Exercise brief:
Taking the records below, count the lines in which "computer" appears and supply only the count.

[Collected data entries]

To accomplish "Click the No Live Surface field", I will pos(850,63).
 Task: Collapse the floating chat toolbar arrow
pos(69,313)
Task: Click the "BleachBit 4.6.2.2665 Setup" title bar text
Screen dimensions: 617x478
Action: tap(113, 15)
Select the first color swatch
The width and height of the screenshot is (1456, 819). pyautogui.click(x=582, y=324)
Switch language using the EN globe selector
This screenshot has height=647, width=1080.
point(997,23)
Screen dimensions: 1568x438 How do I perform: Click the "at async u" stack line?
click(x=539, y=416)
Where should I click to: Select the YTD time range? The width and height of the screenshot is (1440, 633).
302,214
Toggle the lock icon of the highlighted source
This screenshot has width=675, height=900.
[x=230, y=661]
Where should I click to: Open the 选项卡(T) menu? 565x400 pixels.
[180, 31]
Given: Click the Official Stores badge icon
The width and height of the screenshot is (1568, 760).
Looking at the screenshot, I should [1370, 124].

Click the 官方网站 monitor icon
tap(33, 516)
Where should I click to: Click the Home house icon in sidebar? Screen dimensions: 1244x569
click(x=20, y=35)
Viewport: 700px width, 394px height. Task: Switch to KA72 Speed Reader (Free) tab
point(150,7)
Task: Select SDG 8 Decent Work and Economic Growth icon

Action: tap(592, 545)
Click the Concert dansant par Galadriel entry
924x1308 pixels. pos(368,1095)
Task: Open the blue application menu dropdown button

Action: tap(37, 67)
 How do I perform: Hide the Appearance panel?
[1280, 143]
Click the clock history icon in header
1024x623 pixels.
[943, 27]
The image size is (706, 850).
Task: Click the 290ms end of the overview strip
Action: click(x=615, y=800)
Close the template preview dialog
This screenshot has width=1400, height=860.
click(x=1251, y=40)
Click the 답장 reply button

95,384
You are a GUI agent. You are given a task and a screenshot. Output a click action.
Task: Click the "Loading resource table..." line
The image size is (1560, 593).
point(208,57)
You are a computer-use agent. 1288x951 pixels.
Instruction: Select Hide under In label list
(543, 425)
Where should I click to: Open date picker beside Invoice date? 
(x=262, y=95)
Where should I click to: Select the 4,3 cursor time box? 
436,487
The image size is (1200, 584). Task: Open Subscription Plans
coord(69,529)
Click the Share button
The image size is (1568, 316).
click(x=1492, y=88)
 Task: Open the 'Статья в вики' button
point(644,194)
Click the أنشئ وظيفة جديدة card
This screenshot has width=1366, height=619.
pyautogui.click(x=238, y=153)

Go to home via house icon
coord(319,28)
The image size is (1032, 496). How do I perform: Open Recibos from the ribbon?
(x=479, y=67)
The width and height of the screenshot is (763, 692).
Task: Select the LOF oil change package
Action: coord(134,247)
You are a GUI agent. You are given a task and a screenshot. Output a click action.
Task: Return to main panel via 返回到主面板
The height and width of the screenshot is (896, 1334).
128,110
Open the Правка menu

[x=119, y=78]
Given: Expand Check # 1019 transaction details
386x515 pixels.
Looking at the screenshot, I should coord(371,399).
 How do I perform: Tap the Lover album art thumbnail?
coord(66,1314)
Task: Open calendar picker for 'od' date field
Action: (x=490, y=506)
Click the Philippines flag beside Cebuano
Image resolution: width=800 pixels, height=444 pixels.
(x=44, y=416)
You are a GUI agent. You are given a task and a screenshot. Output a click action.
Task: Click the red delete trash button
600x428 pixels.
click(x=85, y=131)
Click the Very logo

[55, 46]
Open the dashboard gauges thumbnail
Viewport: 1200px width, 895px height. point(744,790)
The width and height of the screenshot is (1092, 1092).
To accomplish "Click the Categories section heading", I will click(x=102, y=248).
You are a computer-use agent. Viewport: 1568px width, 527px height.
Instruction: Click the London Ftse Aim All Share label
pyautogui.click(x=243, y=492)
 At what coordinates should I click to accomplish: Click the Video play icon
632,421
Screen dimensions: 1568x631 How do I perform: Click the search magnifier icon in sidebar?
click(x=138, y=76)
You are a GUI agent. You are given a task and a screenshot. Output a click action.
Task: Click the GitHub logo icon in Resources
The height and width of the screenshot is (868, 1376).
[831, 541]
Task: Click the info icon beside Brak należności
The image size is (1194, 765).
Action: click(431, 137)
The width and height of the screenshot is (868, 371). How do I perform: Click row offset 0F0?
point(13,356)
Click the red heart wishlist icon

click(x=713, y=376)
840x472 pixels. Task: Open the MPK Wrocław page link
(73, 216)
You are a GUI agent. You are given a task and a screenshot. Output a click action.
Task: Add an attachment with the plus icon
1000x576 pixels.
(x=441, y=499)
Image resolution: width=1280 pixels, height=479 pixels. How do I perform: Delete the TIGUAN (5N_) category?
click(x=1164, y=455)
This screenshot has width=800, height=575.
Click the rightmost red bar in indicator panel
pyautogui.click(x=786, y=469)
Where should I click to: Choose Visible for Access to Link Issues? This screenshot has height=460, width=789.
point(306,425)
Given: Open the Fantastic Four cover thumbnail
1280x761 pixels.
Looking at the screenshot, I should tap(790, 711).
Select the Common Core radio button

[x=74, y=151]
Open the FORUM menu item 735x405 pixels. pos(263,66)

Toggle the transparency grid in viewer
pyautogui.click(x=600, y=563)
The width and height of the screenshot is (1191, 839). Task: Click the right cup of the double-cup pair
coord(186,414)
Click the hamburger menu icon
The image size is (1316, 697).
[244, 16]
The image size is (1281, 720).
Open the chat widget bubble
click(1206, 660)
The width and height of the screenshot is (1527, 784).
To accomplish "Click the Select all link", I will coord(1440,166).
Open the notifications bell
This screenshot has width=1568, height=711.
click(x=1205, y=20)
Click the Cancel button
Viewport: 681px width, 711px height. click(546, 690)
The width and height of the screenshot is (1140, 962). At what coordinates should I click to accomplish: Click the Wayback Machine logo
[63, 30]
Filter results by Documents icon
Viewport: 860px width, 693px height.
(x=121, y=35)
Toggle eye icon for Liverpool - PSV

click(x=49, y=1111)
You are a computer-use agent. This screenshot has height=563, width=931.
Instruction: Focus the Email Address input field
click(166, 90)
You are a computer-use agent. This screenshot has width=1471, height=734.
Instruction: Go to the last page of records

Exercise solution:
4